Mazarrón es una tierra donde contrastan las montañas, las tierras de cultivo y el mar. El municipio tiene dos núcleos importantes: el puerto y la capitalidad del municipio, Mazarrón.
El término municipal está rodeado de montañas elevadas, lo que impide a los vientos del norte penetrar fuertemente en la zona, que disfruta de una temperatura media anual de 18 grados centígrados. Leiva, la pedanía más dispersa del municipio, cuenta con el Coto Fortuna, una importante reserva forestal. Morata o Cañada del Gallego descubren preciosas vistas en otras zonas del municipio
El Municipio tiene dos núcleos importantes: el puerto y la capitalidad del municipio, Mazarrón, a cinco kilómetros de la costa. Cuenta con pedanías tan interesantes como Ifre-Cañada de Gallego, una zona situada junto a la costa, futuro turístico de este municipio.

La Majada, la pedanía más verde, con grandes plantaciones de naranjos y limoneros y con dos importantes reservas forestales, las Crisolejas y los Alamicos.

Las Moreras, a la que pertenece la mayor parte turística urbanizada, Bahía, Playa Grande, Bolnuevo y Playa Sol 2 y 7.

Las Balsicas en la zona sureste del municipio y que acoge a lugares de futuro turístico inmediato.

Los Lorentes, Alamillo, El Mojón, etc. Ifre-Cazadores, zona agrícola donde se experimenta la desalinización del agua de los pozos para su utilización en el regadío. Gañuelas, la más fría de la zona con algunas plantaciones de agrios de variada agricultura. Algarrobo, zona de desarrollo industrial y de explotación de yeso. Leiva, la pedanía más dispersa del municipio, cuenta en su jurisdicción con el coto Fortuna, reserva forestal importante.

Los Rincones, pedanía dedicada a la agricultura, especialmente bajo invernadero. El Mingrano, límite del municipio de Mazarrón con Cartagena y Fuente Alamo, zona árida y de agricultura de montaña. Cañadas de Romero, dedicada a la agricultura, cultivo de melón, pimiento para pimentón, almendro, ... El Saladillo, sus vecinos se dedican a la agricultura, pequeña urbanización rústica con un gran proyecto de construcción de una macrourbanización con hotel con aguas termales, ya que en esta zona hay un nacimiento de aguas sulfurosas. Sierra, la pedanía más despoblada de las trece que conforman el municipio de Mazarrón donde montes repoblados son su principal riqueza.

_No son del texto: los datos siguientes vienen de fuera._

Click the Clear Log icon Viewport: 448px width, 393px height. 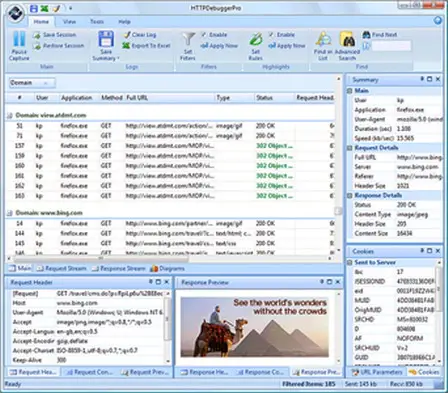(126, 34)
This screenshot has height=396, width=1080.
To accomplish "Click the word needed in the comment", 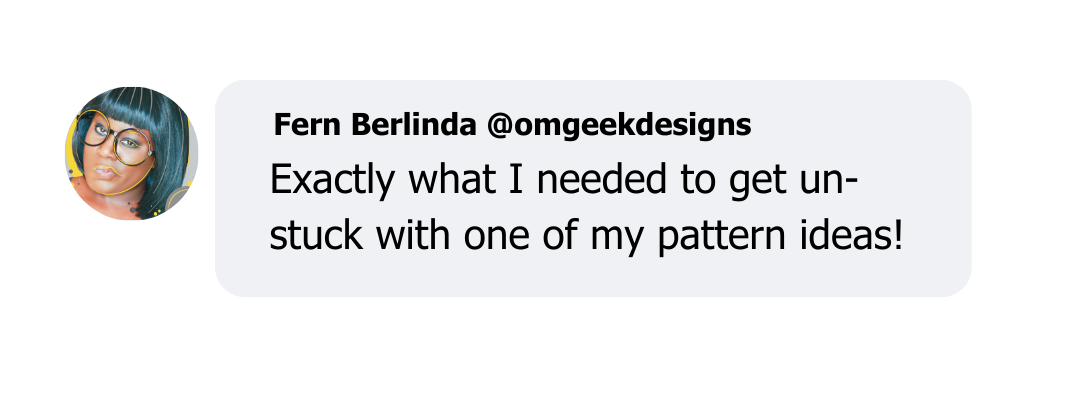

Mazarrón es una villa tierra adentro con una fuerte vocación marinera, que la llevó a mirarse en el Mediterráneo a través del Puerto, formando así, los dos pueblos, un solo municipio, un solo corazón para compartir la historia y el destino...
El municipio de Mazarrón forma parte de una comarca variopinta con el contraste de las tierras de cultivo y las montañas.

La falta de agua para la agricultura y la salinidad en la poca agua que se obtiene, ha hecho que la aridez se adueñe del municipio, en algunos valles y zonas de montaña, la presencia de pinos y vegetación hace que estos retengan la humedad producida por las brumas marinas y se conserven algunas zonas verdes. Aunque desde siempre el municipio de Mazarrón ha sido descrito como seco y lleno de chumberas, el escritor árabe Ibn Alyasa, describía sin embargo, abundantes riachuelos de agua fresca en toda esta zona de la comarca del Guadalentín donde él nació.

Mazarrón cuenta con el paisaje protegido de la Sierra de las Moreras que ocupa un espacio de 1.800 hectáreas, destaca la belleza muda de su paisaje, sin adornos, bajo un clima mediterráneo subárido, con escasas precipitaciones y temperaturas medias, con crestas de montañas muy agudas, con una vegetación adaptada a la sequedad, propia del sureste español, en la que predominan el esparto, el tomillo, el romero, la boja y el palmito.

Mientras en la rambla de las Moreras se concentra una buena colonia de aves migratorias que incluye patos, garzas, garcetas, ivis, avocetas, agujas, etc.

Entre las aves, en la sierra viven los aguiluchos y en la estepa la perdiz, codorniz, etc. también podemos encontrar en estos anchos parajes al zorro, al conejo o a la liebre.

En algunos puntos del municipio se pueden ver las últimas colonias de tortuga mora que se encuentra en peligro de extinción.

En los barrancos y ramblas, la palmera pone una nota de verdor casi africano.